*Instructions for the task*. Starting with the line that contains "Viewport: 1024px width, 501px", repeat each line exactly through the final line of the listing. No picture should appear in the copy.

Segment Start: Raw data

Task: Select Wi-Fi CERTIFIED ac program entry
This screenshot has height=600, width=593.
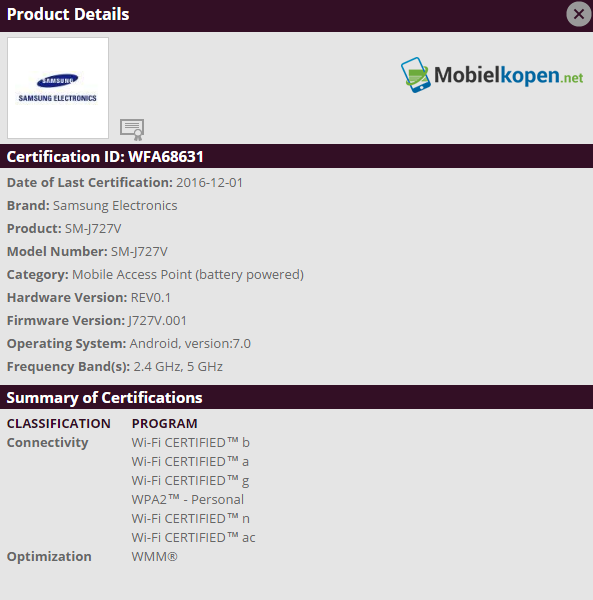Action: click(x=194, y=538)
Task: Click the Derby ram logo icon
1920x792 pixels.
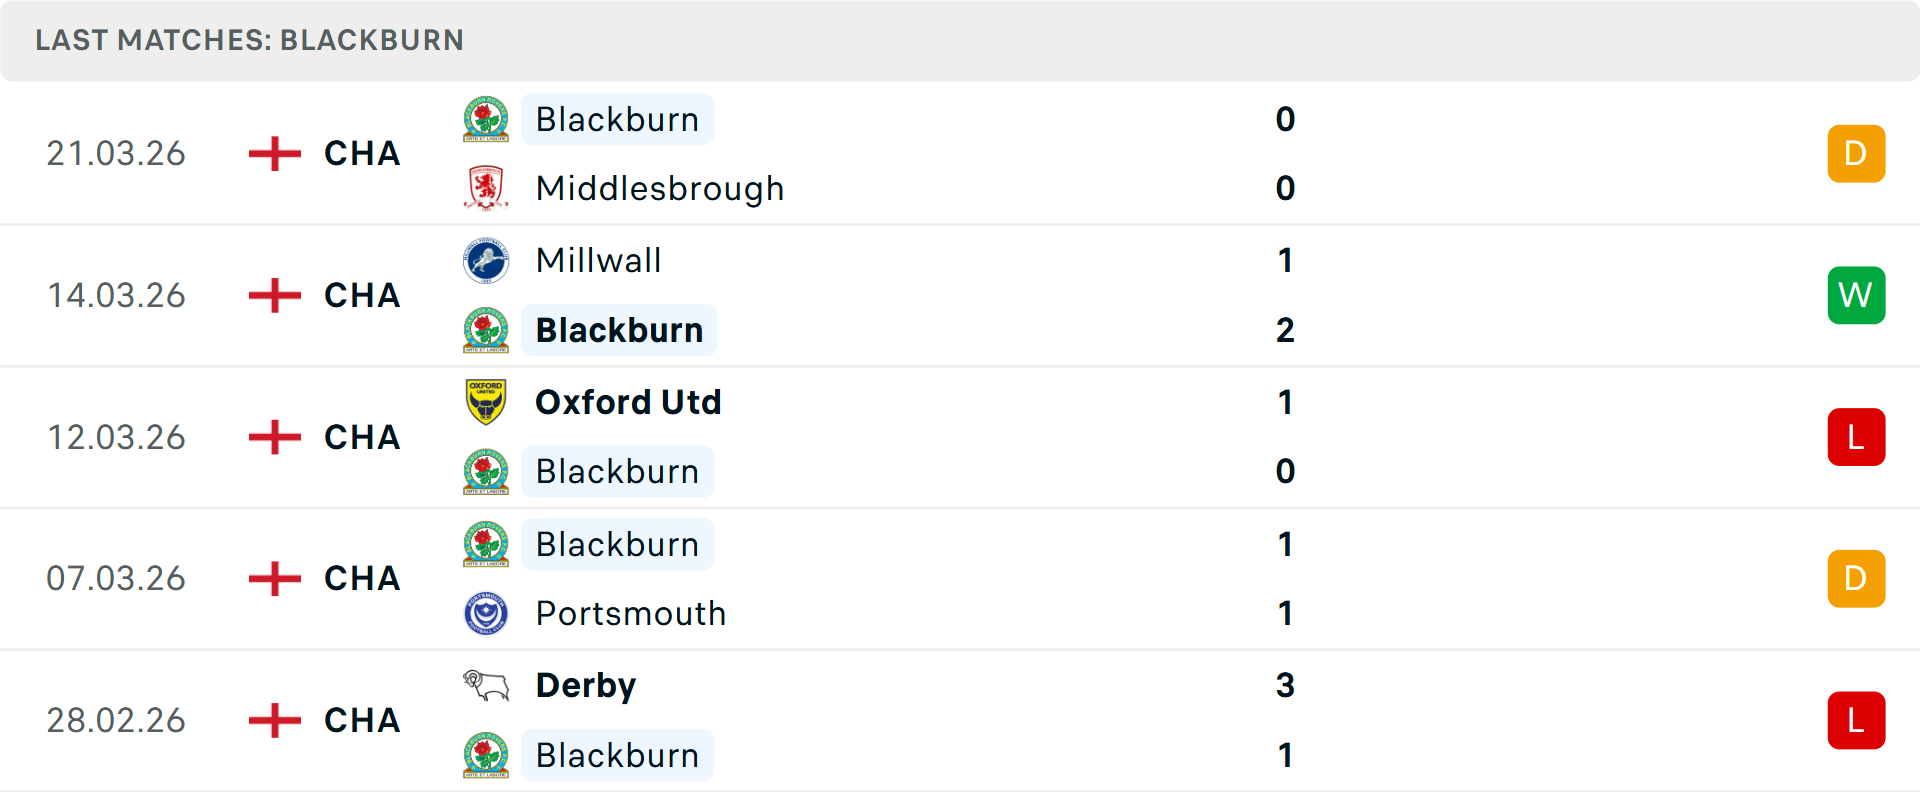Action: (x=486, y=685)
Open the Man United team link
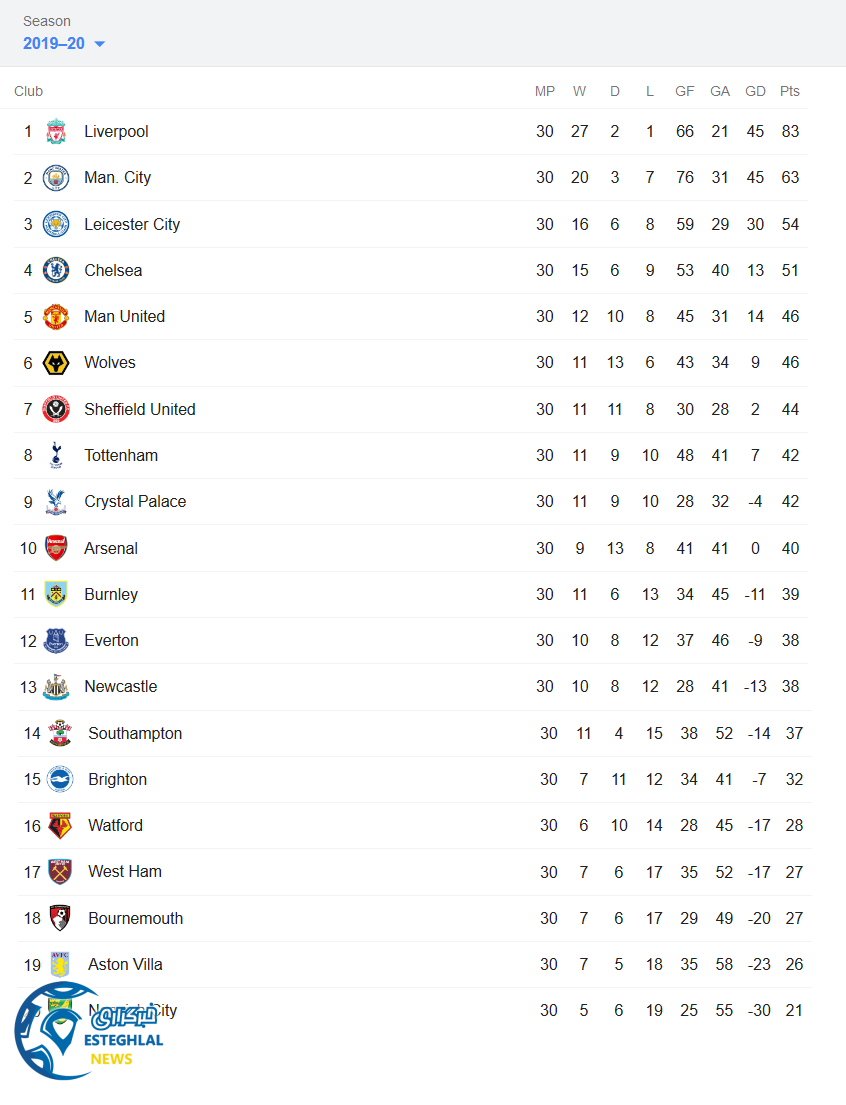Screen dimensions: 846x1105 click(124, 317)
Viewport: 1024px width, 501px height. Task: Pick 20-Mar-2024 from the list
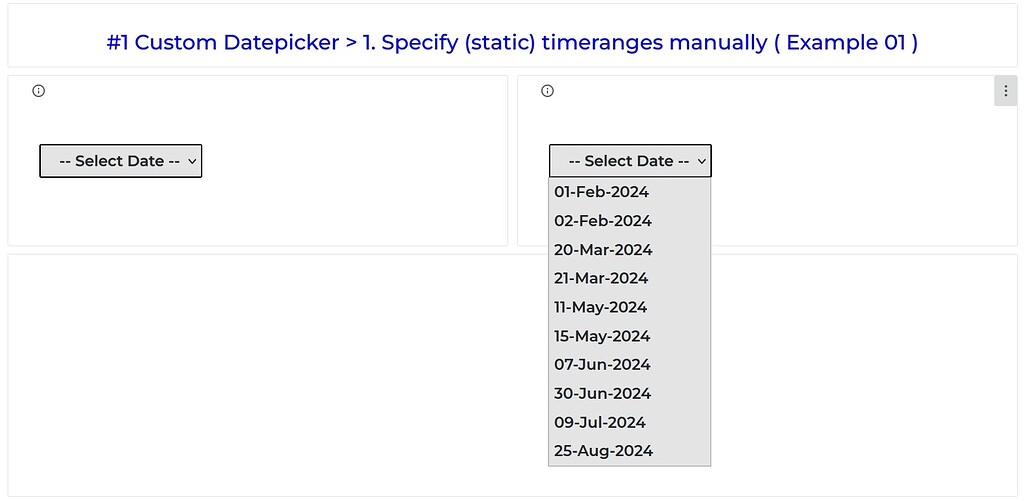click(630, 250)
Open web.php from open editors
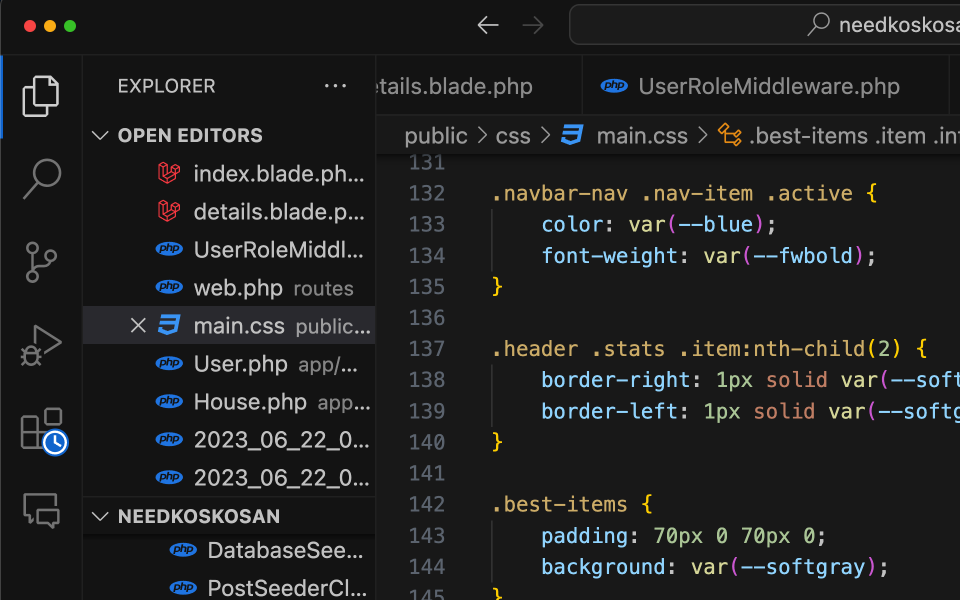The height and width of the screenshot is (600, 960). (x=238, y=288)
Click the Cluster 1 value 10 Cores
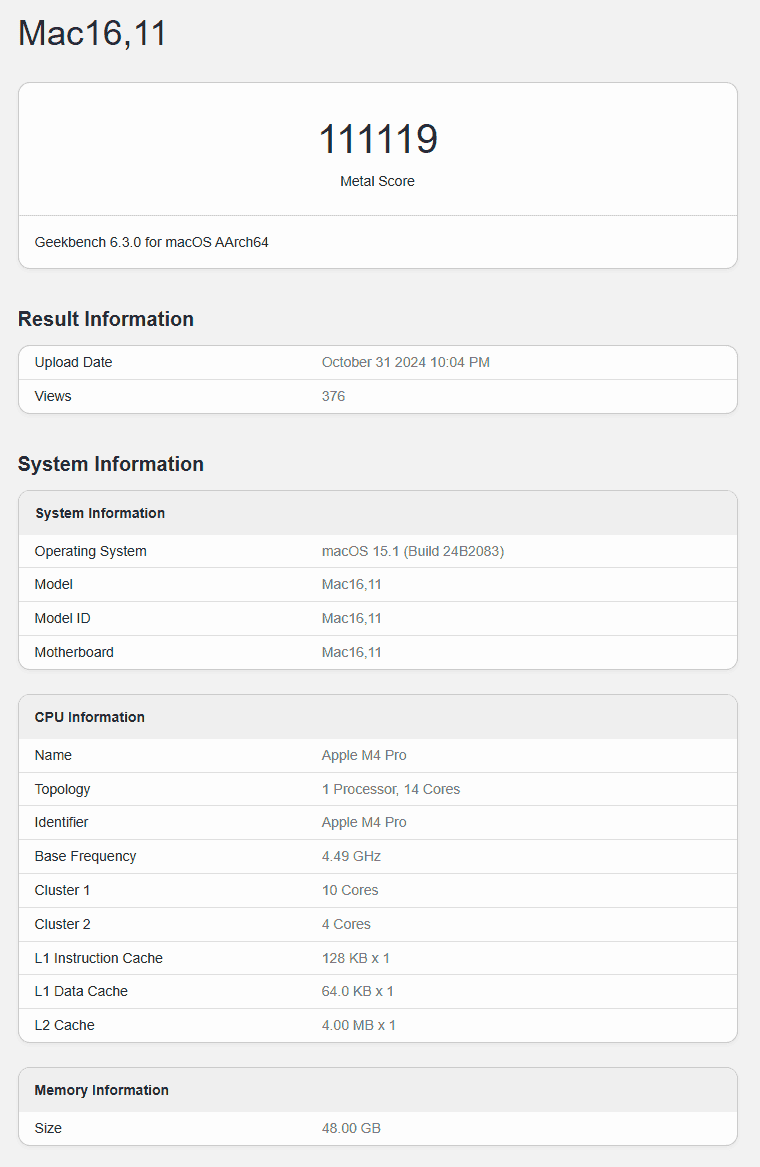760x1167 pixels. point(350,890)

Segment End: Raw data

*Solution below*.
Viewport: 1024px width, 501px height. Task: Pick 20-Mar-2024 from the list
click(630, 250)
Open web.php from open editors
The height and width of the screenshot is (600, 960). (x=238, y=288)
Click the Cluster 1 value 10 Cores
760x1167 pixels. point(350,890)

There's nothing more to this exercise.